Synful Knock questions...

Alain Hebert ahebert at pubnix.net
Tue Sep 15 21:06:17 UTC 2015


    Well,

    It would be pointless to do,

        If the flash version and the running executable already replaced
that function to return the right MD5 as from the CCO repository...

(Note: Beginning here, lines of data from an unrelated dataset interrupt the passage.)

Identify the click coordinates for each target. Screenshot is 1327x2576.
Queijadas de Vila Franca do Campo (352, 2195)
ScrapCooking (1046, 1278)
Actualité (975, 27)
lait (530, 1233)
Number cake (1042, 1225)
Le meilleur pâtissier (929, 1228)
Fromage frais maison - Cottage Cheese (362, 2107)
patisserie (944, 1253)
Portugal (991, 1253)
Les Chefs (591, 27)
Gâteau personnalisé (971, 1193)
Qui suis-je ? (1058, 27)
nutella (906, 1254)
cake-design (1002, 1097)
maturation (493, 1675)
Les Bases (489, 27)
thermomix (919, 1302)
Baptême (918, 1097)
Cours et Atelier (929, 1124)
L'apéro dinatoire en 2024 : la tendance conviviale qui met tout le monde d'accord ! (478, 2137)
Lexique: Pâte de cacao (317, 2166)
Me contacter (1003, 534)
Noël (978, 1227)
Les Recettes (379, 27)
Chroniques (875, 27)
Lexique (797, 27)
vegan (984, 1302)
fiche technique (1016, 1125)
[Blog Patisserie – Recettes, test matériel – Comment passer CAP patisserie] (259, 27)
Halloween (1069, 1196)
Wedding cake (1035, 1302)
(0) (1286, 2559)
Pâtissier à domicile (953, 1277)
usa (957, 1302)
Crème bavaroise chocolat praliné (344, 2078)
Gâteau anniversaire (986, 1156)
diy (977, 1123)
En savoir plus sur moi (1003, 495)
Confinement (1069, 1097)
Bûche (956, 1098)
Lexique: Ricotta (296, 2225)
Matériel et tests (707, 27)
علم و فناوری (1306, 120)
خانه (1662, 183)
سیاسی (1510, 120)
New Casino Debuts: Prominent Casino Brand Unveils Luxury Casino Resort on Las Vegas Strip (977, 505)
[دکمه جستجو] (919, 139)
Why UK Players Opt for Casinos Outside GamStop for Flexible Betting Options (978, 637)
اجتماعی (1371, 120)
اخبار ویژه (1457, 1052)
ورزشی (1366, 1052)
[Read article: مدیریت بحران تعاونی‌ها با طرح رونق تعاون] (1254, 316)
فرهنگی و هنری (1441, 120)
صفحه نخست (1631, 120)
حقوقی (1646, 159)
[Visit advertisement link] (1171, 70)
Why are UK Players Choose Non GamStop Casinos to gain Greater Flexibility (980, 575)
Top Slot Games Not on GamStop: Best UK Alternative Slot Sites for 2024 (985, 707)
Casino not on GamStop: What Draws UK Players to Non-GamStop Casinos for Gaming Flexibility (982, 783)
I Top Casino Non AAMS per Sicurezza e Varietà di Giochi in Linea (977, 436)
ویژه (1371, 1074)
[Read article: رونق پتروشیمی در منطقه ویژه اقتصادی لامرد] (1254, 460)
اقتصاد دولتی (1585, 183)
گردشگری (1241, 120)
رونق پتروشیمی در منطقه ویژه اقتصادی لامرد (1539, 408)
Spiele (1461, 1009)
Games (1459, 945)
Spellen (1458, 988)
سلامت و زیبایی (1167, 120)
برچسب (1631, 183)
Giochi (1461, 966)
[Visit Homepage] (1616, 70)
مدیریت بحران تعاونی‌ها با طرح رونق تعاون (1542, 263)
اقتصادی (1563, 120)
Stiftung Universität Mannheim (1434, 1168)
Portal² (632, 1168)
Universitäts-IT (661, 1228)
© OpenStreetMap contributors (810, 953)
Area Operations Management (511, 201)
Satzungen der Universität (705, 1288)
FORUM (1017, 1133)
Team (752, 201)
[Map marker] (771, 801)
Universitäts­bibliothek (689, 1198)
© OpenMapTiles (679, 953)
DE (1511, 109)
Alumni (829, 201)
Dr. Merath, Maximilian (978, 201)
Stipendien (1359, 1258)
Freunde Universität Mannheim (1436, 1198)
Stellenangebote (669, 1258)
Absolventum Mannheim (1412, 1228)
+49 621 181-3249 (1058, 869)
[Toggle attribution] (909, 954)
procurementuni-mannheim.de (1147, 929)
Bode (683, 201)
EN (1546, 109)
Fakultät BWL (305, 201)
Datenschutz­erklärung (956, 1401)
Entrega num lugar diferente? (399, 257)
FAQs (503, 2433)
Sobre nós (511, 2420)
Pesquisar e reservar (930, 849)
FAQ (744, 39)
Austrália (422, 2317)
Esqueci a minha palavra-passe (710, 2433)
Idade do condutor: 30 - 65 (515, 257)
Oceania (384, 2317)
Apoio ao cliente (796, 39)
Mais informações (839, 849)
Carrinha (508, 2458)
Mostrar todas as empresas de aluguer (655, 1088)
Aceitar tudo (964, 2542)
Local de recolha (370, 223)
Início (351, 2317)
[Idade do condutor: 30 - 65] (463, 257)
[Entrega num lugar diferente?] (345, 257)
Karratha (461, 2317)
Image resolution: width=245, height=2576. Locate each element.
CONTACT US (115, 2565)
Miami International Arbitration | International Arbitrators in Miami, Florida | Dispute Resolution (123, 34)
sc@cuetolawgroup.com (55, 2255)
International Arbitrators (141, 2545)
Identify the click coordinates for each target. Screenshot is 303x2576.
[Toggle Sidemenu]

    But yes, scheduling the downloading the firmware and doing a SHA512
from your known good source (aka the Cisco one pre-deployement), would
be the method I would use.
    ( We're doing it quarterly in some cases )

-----
Alain Hebert                                ahebert at pubnix.net   
PubNIX Inc.        
50 boul. St-Charles
P.O. Box 26770     Beaconsfield, Quebec     H9W 6G7
Tel: 514-990-5911  http://www.pubnix.net    Fax: 514-990-9443

On 09/15/15 16:46, Stephen Satchell wrote:
> On 09/15/2015 11:40 AM, Jake Mertel wrote:
>> C) keep the
>> image firmware file size the same, preventing easy detection of the
>> compromise.
>
> Hmmm...time to automate the downloading and checksumming of the IOS
> images in my router.  Hey, Expect, I'm looking at YOU.
>
> Wait a minute...doesn't Cisco have checksums in its file system?  This
> might be even easier than I thought, no TFTP server required...
>
> http://www.cisco.com/web/about/security/intelligence/iosimage.html#10
>
>    Switch#dir *.bin
>
>    (Capture the image name)
>
>    Switch#verify /md5 my.installed.IOS.image.bin
>
> The output is a bunch of dots (for a switch) followed by an output
> line that ends "= xxxxxxxxxxxxxxxxxxxxxxxxxxxxxxxxxxxxxxx" with the
> x's replaced with the MD5 hash.
>
> The command is on 2811 routers, too.  Maybe far more devices, but I
> didn't want to take the time to check.  You would need to capture the
> MD5 from a known good image, and watch for changes.